I hate Him, and I hate how He calls me. My rebelliousness feels good, and gives me a sense of power, even though I know it's wrong. If I can keep my anger against Him up for long enough, and continually remind myself of His vindictiveness. He might eventually stop bugging me. Right now He seems to be softening my heart toward Him, and I can't let that happen. If I can get myself to stop thinking about it so much, I will win. To that end, I am skipping Good Friday services at church this evening.
But then last Saturday comes to mind, and I find it hard to be angry at such a loving presence as I felt that night. My resolve wavers, and I find myself wavering between hate and love. Caught in the middle, I want to cry. Cry in the wrongness of my hate and sin, cry in the love He has for me - the very love I am abusing right now, cry to release the tension that is always around me.

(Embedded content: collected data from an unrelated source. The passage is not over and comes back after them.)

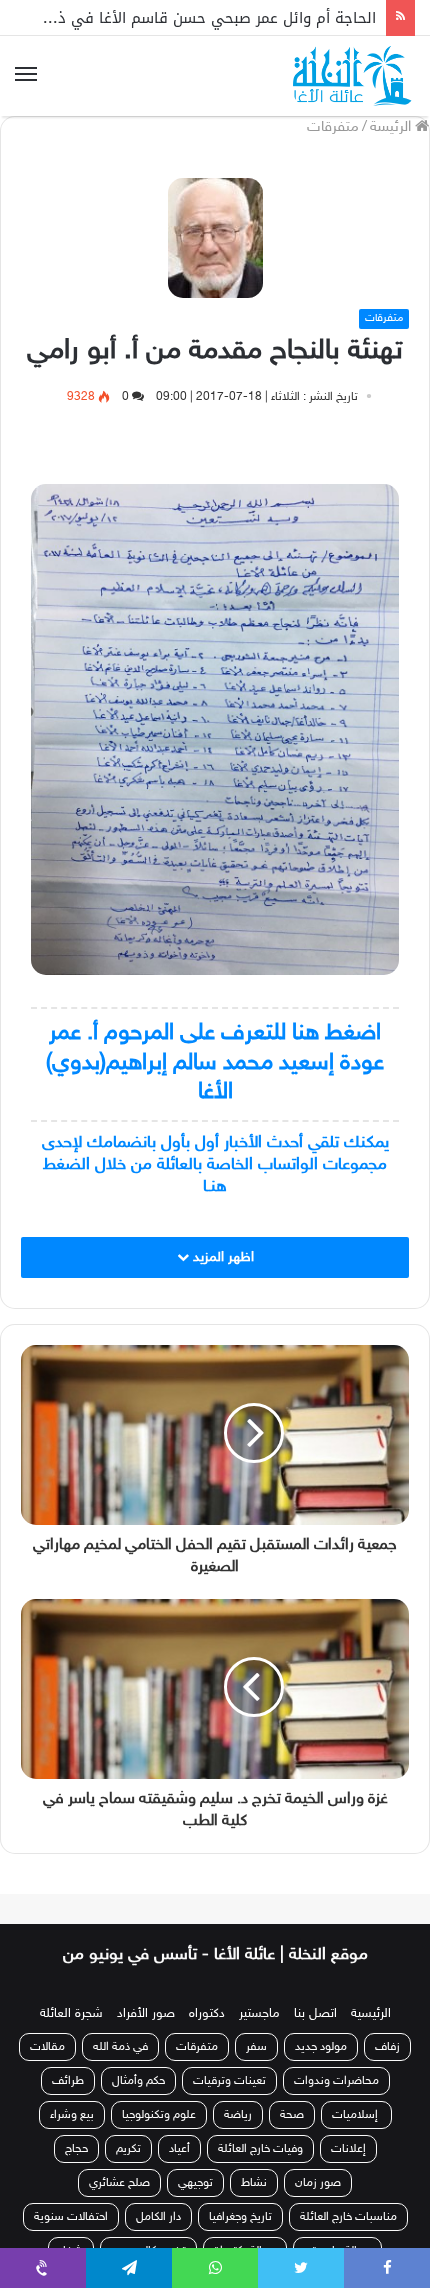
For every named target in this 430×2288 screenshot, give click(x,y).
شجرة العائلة (71, 2014)
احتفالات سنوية (71, 2217)
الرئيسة (392, 127)
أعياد (179, 2149)
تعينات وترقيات (229, 2081)
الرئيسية (371, 2014)
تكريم (128, 2149)
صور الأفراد (146, 2014)
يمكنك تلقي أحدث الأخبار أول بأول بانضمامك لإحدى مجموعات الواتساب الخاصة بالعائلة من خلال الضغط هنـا (215, 1165)
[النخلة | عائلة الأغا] (354, 76)
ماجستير (259, 2014)
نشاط (254, 2183)
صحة (292, 2115)
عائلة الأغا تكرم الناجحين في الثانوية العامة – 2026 (208, 28)
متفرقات (333, 127)
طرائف (68, 2081)
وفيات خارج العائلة (260, 2149)
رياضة (238, 2115)
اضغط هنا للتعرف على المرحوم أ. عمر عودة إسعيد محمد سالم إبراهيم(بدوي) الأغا (215, 1063)
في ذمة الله (120, 2047)
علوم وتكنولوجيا (159, 2115)
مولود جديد (321, 2047)
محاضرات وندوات (336, 2081)
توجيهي (195, 2183)
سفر (256, 2047)
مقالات (47, 2047)
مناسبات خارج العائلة (348, 2217)
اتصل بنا (315, 2014)
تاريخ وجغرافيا (240, 2217)
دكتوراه (207, 2014)
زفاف (387, 2047)
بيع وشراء (72, 2115)
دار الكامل (158, 2217)
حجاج (76, 2149)
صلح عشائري (119, 2183)
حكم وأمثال (138, 2081)
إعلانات (348, 2149)
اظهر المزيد (221, 1257)
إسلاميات (356, 2115)
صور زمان (318, 2183)
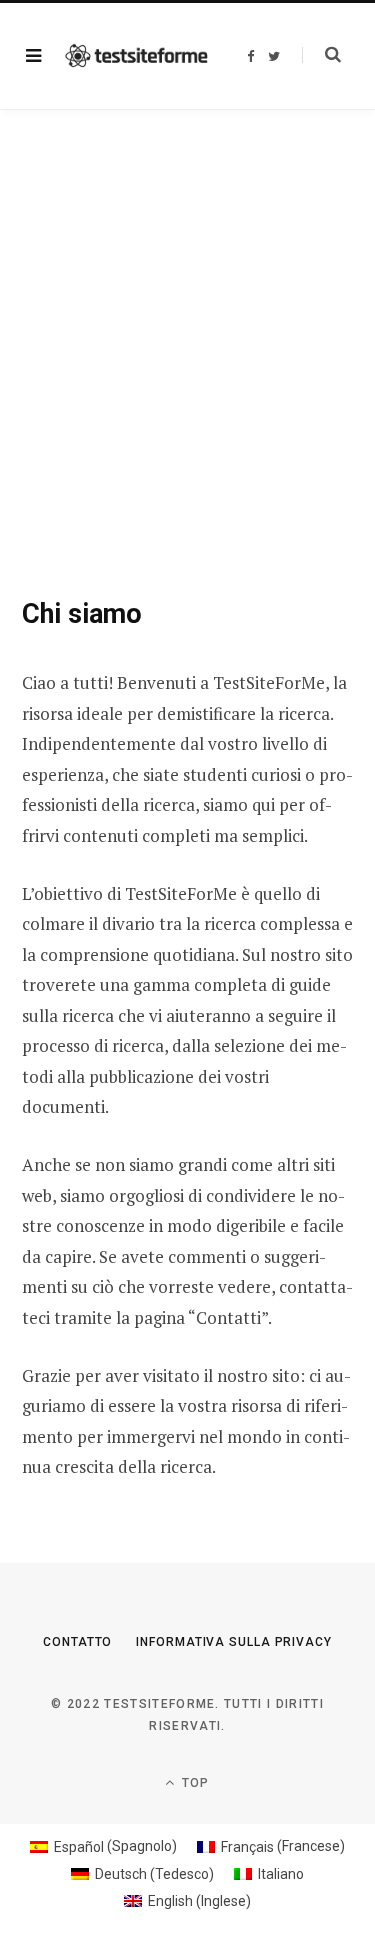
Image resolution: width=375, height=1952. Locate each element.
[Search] (321, 55)
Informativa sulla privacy (234, 1642)
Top (194, 1783)
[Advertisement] (187, 307)
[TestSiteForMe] (137, 56)
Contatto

But I hate Him, or am trying to. I am trying to hate this incredibly loving Being. It's hard. All I want is to pick up my Bible and start reading and thinking and studying. I find it difficult not to do so.
I guess I want to see if I can "force God's hand," make God do something He wouldn't normally do. I want to make Him come to get me; by running away I hope to make Him do that. He may not do anything precisely because He knows I'm trying to force Him to. It is not wise to try to force God to do something.
There is now more at stake than just me changing. There is now my pride at stake as well, and to see how long I can stay away. And a test of my strength vs. God's.
And yet there is this intense feeling that the answer has already been decided. Like no matter what I do, I will have to go to Jehovah.
Channel surfing tonight I happened upon a Jesus program, but it was on the Spanish channel so I couldn't understand it. Of course, it could be coincidence. It is Easter weekend.